Grantham Scholar Upuli I Wickramaarachchi’s research explores the impact of pollen metabolites on the foraging health, fitness and survival of bees.

The project

Most flowering plant species depend on insect pollinators for reproduction. And pollination is also of critical concern for the production of fruit, vegetable and seed crops for human consumption. Recent meta-analyses indicate that over 70% of the top world crops are at least moderately dependent on animal pollinators.

Our dependence on this ‘ecosystem service’, has led to growing concern over declines in the abundance and diversity of wild pollinators, and alarm at the recent collapse of managed pollinators (honeybees, Apis mellifera, and bumblebees, Bombus species).

Pollen is a reward for most bee pollinators and is the main source of primary nutrients for the adults as well as developing larvae. In the wild, a loss of habitat and the homogenisation of plant communities threaten to limit the abundance and diversity of pollen available. Bees forage widely but are known to discriminate among different plants.

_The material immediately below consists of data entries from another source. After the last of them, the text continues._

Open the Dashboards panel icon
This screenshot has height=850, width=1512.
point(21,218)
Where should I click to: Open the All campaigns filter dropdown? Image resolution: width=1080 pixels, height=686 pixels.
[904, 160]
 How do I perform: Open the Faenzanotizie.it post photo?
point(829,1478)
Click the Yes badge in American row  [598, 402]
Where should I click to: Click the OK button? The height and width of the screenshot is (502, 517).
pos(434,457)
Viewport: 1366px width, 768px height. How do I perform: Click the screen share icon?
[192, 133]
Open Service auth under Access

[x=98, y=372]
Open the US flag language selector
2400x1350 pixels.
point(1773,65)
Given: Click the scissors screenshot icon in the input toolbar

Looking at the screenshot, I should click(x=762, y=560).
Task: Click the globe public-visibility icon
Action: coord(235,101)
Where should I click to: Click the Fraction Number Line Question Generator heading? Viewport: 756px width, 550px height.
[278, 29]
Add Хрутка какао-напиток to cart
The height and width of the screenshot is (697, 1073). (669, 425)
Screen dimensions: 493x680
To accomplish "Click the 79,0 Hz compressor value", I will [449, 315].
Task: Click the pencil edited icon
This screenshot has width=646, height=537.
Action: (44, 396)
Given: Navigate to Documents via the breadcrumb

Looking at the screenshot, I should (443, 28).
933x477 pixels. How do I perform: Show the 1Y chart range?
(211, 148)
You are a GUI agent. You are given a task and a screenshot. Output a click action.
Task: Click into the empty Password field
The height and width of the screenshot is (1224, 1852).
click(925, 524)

This discrimination could be due to differences in macronutrient levels (protein, fat) or due to the presence of secondary metabolites: the suite of natural chemical compounds used in a plant’s interactions with other species. Plants produce secondary metabolites as defences against insect herbivores (pests), but there is a growing appreciation that these compounds often occur in flowers, including pollen and nectar used by bees. However, the chemical ecology of pollen is poorly understood. 

My research project is mainly focused on exploring the impact of pollen metabolites on the foraging health, fitness and survival of bees. 

Research groups

Upuli is part of the Campbell Lab: Ecology and evolution of species interactions.

Social media

You can find Upuli on LinkedIn.


Upuli won the award for best presentation at the School of Biosciences Annual 3rd Year Postgraduate Symposium on 9th June. The presentation on her latest research findings was titled ‘Herbivory-inducible pollen defences reduce bee fitness’.